The murals had previously never been dated and even today little is known about the people who created them or what they were meant to communicate. Watchman and his colleagues are conducting a multi-year project in the Sierra de Guadalupe to put the paintings in cultural context. Before the team started work, about 90 rock art sites were known in the region. Since then, the team has documented more than 320 additional sites. Now that preliminary dates for the paintings are established, the team is searching for a site they can excavate for other materials to substantiate the dates of the art and help tell the story of who the painters were.
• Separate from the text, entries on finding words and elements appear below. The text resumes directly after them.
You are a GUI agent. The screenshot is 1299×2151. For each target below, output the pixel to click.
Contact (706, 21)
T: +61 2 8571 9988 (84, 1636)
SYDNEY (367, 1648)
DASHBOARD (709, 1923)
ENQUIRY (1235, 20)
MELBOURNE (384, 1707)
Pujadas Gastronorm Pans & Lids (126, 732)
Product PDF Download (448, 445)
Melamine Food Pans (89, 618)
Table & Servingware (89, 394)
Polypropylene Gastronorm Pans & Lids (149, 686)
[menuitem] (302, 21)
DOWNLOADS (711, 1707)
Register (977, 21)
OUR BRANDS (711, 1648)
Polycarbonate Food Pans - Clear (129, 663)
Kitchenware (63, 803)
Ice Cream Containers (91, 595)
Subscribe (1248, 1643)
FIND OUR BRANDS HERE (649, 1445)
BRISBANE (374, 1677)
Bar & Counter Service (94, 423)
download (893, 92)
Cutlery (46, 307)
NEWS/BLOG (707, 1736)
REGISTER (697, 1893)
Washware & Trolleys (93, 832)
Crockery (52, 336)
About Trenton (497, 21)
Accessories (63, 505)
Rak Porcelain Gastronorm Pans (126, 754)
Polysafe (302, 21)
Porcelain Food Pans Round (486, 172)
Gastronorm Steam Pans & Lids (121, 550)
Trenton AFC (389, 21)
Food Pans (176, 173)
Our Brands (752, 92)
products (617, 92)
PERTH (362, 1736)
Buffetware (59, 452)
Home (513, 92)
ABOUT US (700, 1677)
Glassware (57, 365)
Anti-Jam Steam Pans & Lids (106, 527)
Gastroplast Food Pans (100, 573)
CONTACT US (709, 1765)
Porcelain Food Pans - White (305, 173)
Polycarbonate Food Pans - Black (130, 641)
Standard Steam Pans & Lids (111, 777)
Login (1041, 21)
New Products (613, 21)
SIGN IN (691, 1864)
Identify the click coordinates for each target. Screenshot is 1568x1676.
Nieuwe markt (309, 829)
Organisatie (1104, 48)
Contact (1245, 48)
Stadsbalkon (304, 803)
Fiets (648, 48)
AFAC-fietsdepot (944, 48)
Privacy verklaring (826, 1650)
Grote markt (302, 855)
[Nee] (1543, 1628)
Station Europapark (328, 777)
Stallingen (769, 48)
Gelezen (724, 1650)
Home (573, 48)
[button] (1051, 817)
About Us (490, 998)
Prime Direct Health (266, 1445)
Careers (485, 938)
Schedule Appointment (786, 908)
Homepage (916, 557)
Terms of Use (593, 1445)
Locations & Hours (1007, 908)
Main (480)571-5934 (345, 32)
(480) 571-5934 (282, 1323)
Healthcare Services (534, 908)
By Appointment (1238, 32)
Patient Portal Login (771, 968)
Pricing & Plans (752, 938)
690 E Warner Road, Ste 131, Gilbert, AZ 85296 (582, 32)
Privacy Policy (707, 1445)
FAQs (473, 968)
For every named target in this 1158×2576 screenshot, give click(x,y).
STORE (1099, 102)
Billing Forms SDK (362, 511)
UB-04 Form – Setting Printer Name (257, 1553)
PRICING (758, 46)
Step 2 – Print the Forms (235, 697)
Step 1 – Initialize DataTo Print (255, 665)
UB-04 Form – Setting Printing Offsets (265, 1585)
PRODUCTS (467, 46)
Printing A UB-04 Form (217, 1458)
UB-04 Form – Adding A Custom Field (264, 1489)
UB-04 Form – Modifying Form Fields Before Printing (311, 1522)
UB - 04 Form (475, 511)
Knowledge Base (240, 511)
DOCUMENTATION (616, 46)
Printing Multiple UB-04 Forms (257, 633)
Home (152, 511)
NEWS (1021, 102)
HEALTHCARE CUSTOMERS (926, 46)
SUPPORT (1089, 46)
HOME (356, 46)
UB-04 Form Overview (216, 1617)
Harry Crosby, an author and Baja California rock art expert, said that until archaeologists are able to substantiate the rock art dates with other well-dated materials the mystery of the painters will remain. "A lot of these rock art sites have over-painting," said Crosby. "One figure is painted on top of another. In some places they have as many as five layers." To Crosby this suggests that many years must have passed between the first painting and the last. Watchman, who is a specialist in rock art dating, obtained his dates from painted samples collected in 2001. More than 30 samples have been dated so far and several of them are at least 5,000 years old. Some go back 7,500 years, suggesting a painting culture that lasted for millennia. Further studies in the years to come may resolve the mystery of who painted the murals, for what reasons, and how they vary through space and time.